L'arrêt rendu le 23 février 2005 par la Chambre sociale de la Cour de cassation est riche d'enseignements, à au moins deux égards. Celui-ci donne, en premier lieu, l'occasion à cette dernière de préciser les relations juridiques qui se nouent entre une association intermédiaire et les salariés qu'elle embauche. Selon la Cour de cassation, la violation des articles L. 124-1 (N° Lexbase : L8979G7P), L. 124-3 (N° Lexbase : L9647GQD) et L. 124-4 (N° Lexbase : L5620AC7) du Code du travail n'est pas susceptible d'entraîner la requalification des contrats de travail temporaires en contrat de travail à durée indéterminée. Ensuite, et en second lieu, la Chambre sociale vient préciser que l'action d'un syndicat en dommages-intérêts, du fait de la requalification d'un contrat de travail conclu avec une association intermédiaire en contrat à durée indéterminée, est recevable. Si la solution retenue par la Cour de cassation est, de ce dernier point de vue, parfaitement justifiée, elle laisse pour le moins perplexe s'agissant de la qualification de la relation juridique qui se noue entre un salarié et une association intermédiaire.
Décision

Cass. soc., 23 février 2005, n° 02-40.913 et 02-41.075 (jonction), M. Jacques Pawloff c/ Union locale CFDT d'Aubenas et autres, FS-P+B+R+I (N° Lexbase : A8587DG7)
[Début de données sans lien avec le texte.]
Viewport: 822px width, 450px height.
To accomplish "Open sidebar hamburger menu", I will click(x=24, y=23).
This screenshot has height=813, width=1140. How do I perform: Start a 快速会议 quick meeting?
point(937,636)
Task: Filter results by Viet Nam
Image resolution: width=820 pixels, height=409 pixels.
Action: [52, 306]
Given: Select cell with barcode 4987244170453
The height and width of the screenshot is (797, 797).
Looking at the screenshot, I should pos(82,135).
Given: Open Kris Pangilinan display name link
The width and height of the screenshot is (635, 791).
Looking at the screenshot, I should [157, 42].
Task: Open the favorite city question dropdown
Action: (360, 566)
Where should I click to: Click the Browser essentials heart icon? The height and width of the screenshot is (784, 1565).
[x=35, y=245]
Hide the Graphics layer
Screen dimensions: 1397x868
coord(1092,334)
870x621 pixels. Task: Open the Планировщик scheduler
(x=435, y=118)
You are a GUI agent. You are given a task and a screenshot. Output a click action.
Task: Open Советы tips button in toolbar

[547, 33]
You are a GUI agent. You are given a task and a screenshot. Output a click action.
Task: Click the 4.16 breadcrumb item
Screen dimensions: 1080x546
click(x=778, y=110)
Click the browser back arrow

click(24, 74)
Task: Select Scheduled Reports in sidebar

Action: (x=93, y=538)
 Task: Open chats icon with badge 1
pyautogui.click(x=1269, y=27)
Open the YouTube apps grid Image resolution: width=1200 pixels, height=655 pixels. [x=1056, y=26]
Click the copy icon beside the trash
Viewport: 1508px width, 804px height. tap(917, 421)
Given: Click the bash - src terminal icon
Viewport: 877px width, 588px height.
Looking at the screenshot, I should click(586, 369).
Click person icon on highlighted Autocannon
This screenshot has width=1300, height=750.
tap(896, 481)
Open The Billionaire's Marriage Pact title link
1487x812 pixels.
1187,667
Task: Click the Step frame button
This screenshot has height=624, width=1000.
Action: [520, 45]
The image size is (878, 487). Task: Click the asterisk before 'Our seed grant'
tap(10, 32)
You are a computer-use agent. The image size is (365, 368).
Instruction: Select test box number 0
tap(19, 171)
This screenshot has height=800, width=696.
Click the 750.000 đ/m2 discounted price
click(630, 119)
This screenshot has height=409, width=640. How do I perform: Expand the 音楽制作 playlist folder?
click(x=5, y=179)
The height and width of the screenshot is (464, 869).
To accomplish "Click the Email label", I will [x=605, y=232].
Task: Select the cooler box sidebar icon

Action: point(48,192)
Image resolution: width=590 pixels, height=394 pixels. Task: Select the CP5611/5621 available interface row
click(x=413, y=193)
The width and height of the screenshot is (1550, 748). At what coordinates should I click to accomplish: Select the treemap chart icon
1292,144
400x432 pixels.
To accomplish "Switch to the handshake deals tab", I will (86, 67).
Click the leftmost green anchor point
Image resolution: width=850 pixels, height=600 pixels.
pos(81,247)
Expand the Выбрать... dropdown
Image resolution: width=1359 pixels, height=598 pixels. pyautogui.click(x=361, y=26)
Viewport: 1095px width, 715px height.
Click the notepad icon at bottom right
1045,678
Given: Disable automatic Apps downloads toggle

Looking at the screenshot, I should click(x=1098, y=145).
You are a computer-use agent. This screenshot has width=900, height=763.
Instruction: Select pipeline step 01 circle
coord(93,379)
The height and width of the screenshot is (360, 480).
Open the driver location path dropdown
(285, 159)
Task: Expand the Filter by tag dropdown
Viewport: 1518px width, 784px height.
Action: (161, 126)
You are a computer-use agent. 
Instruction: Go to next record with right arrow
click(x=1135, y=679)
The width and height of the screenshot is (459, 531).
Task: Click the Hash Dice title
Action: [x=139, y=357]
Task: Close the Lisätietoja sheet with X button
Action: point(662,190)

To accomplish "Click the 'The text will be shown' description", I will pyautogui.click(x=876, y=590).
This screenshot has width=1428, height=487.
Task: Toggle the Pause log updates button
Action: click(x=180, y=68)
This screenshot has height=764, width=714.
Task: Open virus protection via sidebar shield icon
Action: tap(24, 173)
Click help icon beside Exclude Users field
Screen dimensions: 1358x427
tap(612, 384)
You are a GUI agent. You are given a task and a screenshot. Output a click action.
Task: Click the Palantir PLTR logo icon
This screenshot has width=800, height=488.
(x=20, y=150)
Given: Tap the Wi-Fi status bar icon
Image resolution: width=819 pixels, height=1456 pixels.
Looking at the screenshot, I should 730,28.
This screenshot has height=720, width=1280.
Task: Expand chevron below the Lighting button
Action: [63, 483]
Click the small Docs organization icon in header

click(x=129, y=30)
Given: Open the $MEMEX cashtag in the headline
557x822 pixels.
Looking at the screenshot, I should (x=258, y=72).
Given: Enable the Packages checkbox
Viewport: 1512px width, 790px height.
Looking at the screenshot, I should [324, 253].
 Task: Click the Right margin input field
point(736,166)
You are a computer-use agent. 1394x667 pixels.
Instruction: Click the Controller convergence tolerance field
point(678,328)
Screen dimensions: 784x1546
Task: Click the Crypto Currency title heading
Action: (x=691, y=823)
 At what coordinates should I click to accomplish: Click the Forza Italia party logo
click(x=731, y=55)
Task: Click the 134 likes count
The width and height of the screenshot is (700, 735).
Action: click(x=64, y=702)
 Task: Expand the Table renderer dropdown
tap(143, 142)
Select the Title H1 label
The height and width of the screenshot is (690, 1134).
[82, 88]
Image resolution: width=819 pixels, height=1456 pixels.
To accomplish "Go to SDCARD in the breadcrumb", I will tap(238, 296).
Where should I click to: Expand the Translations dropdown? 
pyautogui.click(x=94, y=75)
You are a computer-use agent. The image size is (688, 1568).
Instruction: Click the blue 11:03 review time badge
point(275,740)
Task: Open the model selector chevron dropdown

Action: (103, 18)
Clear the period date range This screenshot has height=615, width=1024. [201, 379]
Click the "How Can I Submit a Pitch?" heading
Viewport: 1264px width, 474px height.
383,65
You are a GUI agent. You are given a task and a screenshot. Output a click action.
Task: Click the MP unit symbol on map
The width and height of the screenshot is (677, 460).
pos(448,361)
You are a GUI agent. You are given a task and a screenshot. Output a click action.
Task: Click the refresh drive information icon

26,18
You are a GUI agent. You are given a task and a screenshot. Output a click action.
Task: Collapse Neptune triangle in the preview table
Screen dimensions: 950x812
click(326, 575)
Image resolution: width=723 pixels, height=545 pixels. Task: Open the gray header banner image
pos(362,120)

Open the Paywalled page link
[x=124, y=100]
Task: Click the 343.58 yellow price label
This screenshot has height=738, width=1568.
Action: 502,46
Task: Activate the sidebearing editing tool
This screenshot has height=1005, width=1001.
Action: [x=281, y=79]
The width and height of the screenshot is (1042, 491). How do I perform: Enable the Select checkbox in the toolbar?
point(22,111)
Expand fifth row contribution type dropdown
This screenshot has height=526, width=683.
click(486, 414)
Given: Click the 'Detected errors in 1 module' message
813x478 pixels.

Cassation partielle sans renvoi (CA Nîmes, Chambre sociale, 13 décembre 2001)

Textes concernés : C. trav., art. L. 322-4-16-3 (N° Lexbase : L6153ACU) ; C. trav., art. L. 411-11 (N° Lexbase : L6313ACS)

Mots-clefs : association intermédiaire ; contrats de mission ; irrégularités ; requalification en contrat à durée indéterminée (non) ; syndicats ; action en justice ; intérêt collectif de la profession.

Lien bases :

Faits

1. M. Pawloff a été engagé à compter du mois de janvier 1995 par l'association Intermaide 07 pour effectuer des missions chez divers utilisateurs. Le salarié a, par la suite, saisi la juridiction prud'homale aux fins d'obtenir la requalification des contrats conclus par l'association en un contrat de travail à durée indéterminée. L'Union locale CFDT d'Aubenas est intervenue volontairement à l'instance.

2. Le salarié reproche à l'arrêt attaqué d'avoir rejeté sa demande en requalification, alors que "la violation des textes du Code du travail invoquée, en l'occurrence, l'existence d'irrégularités affectant les contrats de mission comme l'absence de signature, de mention du salaire horaire et de la durée du contrat, permettait au salarié de revendiquer la requalification du contrat de travail".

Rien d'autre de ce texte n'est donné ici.